So I’m running perl 5.10 on a core 2 duo macbook pro compiled with threading support: usethreads=define, useithreads=define. I’ve got a simple script to read 4 gzipped files containing aroud 750000 lines each. I’m using Compress::Zlib to do the uncompressing and reading of the files. I’ve got 2 implementations the only difference between them being one includes use threads. Other than that both script run the same subroutine to do the reading. Hence in psuedocode the non-threading program does this:
read_gzipped(file1);
read_gzipped(file2);
read_gzipped(file3);
read_gzipped(file4);
The threaded version goes like this:
my thr0 = threads->new(\$read_gzipped,'file1')
my thr1 = threads->new(\$read_gzipped,'file1')
my thr2 = threads->new(\$read_gzipped,'file1')

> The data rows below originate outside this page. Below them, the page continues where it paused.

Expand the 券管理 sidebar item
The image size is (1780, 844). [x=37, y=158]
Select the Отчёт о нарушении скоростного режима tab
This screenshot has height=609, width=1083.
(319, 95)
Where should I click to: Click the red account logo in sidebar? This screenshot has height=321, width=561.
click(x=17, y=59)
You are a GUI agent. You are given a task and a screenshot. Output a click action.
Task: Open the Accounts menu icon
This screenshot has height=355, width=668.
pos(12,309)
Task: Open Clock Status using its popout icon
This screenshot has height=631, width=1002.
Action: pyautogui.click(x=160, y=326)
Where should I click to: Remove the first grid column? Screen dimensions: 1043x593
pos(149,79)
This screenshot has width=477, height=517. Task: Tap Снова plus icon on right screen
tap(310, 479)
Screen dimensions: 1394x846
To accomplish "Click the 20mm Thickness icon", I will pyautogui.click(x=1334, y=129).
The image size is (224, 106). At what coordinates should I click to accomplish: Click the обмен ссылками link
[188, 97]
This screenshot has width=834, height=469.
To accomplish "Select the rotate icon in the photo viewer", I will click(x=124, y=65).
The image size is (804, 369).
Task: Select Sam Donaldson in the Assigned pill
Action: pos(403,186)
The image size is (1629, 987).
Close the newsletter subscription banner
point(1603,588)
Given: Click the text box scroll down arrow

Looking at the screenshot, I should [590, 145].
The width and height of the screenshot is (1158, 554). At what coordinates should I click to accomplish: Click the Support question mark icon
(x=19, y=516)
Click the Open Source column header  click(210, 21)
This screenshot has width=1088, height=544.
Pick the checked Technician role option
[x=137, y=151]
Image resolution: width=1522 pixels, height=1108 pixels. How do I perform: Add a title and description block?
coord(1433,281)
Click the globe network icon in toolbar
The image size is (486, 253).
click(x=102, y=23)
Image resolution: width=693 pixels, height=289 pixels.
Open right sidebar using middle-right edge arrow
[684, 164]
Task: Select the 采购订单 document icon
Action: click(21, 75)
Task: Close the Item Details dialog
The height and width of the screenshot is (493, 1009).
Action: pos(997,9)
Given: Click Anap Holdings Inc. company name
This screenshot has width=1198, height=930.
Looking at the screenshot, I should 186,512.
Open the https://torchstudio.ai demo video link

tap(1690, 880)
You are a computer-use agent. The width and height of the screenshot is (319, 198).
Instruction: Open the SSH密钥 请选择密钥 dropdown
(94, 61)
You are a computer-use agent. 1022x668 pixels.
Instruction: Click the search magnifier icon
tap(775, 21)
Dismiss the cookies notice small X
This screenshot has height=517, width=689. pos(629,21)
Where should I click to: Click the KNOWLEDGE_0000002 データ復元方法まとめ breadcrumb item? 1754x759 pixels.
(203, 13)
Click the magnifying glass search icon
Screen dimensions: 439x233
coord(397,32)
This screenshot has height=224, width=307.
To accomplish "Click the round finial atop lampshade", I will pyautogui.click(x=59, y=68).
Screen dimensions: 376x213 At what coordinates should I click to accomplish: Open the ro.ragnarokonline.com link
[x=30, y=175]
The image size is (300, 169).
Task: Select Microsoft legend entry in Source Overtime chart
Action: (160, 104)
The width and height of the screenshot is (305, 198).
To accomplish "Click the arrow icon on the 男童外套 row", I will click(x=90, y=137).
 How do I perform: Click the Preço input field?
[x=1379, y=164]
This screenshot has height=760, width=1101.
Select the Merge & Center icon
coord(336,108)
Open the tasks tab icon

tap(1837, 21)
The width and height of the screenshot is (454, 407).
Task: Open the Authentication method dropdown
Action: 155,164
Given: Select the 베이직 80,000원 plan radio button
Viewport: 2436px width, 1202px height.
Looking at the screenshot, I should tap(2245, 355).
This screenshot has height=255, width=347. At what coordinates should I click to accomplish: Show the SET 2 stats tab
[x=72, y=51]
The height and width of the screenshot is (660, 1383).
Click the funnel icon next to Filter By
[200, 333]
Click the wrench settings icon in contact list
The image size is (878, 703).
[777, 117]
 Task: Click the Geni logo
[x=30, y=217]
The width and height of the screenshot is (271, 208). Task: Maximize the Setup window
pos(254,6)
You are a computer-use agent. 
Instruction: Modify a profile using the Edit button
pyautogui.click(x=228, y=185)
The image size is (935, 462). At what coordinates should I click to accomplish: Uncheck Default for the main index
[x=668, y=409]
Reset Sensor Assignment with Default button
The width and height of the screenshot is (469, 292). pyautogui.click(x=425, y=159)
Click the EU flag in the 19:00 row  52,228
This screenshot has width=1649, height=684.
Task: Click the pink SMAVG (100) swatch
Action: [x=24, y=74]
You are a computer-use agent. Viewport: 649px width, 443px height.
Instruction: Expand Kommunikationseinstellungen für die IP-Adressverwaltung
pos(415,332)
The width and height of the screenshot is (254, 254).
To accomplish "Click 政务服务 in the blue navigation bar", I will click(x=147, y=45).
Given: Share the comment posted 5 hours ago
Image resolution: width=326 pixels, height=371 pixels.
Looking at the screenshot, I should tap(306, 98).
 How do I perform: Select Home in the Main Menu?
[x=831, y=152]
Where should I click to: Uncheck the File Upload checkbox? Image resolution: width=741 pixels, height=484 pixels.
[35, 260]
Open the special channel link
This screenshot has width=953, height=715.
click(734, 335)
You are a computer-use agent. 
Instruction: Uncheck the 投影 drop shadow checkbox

my thr3 = threads->new(\$read_gzipped,'file1')
thr0->join()
thr1->join()
thr2->join()
thr3->join()
Now the threaded version is actually running almost 2 times slower then the non-threaded script. This obviously was not the result I was hoping for. Can anyone explain what I’m doing wrong here?
My guess is the bottleneck for GZIP operations is disk access. If you have four threads competing for disk access on platter harddisk, that slows things down considerably. The disk head will have to move to different files in rapid succession. If you just process one file at a time, the head can stay near that file, and the disk cache will be more accurate.